▶ _Tasks to complete_:
a. Please answer these from the passage on Ezekiel and the Jewish view of society's ills:
(i) By what means, according to Lefkowitz, does Ezekiel feel society's ills can be cured?
(ii) What will men become if they do not turn to the sanctuary, as Ezekiel says?
(iii) In the verse, what bonds does the voice of God seek someone to shatter?
b. Continue the passage on Ezekiel and the Jewish view of society's ills from its final line of verse.

## START Passage provided

Lefkowitz says, "In plain words, the prophet Ezekiel feels certain that the ills
of society in his day or any other day can only be cured by spiritual
means-out of the sanctuary."
The Jews recognize that modern man in his quest for power, wealth and
conquest over the forces of nature has ended up spiritually empty. God's
moral law in the universe condemns man to pay a heavy penalty for such
folly. The Jews believed strongly in man's responsibility and in his ability to
fulfill God's will if he chooses. Lefkowitz says of the world's judgments, "It is
not honest thinking to regard these as visitations of God which we are
powerless to prevent. They are clearly of our own making..." If men do not
turn to the sanctuary and stand in the stream of the water flowing from God,
Ezekiel says they will not become fresh and fertile soil, but will become salt.
Israel's history reveals this over and over again. Man is responsible for the
mess he is in. God has a cure, and the task of the Jew, as they see it, is to help
the sick world see its need of God's cure. They feel they are the people that
God is calling to minister to the needs of men, and the poetry they use could
be used as a missionary call in a Christian church.
The voice of God is calling its summons onto men,
As once He called at Zion, so now He calls again.
Whom shall I send to succor my people and their need?
Whom shall I send to shatter the bonds of lust and greed?
We hear, O Lord, Thy summons and answer here are we,
Send us upon Thine errand, let us Thy servants be.

## END Passage provided
## START Data excerpts

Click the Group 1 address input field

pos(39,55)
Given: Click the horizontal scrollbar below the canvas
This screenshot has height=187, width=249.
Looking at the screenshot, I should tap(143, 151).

## END Data excerpts

▶ _Answers by task_:
a.
(i) Only by spiritual means, out of the sanctuary.
(ii) They will become salt, not fresh and fertile soil.
(iii) The bonds of lust and greed.

b.
Take us and make us holy; teach us Thy will and way;
Speak, and behold, we answer, "Command and we obey."
This response to the call is the ideal. The real is far different, but
Judaism has high goals. Abraham Caplan in his testimony called Beyond
Humanism says, "The hope of Moses that every Jew become a prophet is
essential to the viability of every religion. Jewish life today is in danger of
being choked by professionalism. We cannot live indefinitely off our
"heritage," no matter how skillfully the capital of the past is managed for us
by others." It is clear that Jews feel the same need as Christians. They feel
that God is the answer. They feel that they are His people to spread the news,
but they feel they are failing because the majority are spectators. Their
proclamation of principles and their problems are very similar to those of
Christians. The great difference is on the person of Christ.
The value of reading Jewish sermons is that it makes you aware of the
rich heritage we have received from them. It makes you realize that the Old
Testament revelation is far more broad and inclusive than we may think.
There is hardly a subject that a Christian can preach on from the New
Testament that cannot be found in the Old Testament. The Jews can match
Christians on almost anything you can imagine. The Lordship of Christ is
that distinctive note of the church. It is no wonder the Gospel is made so
simple.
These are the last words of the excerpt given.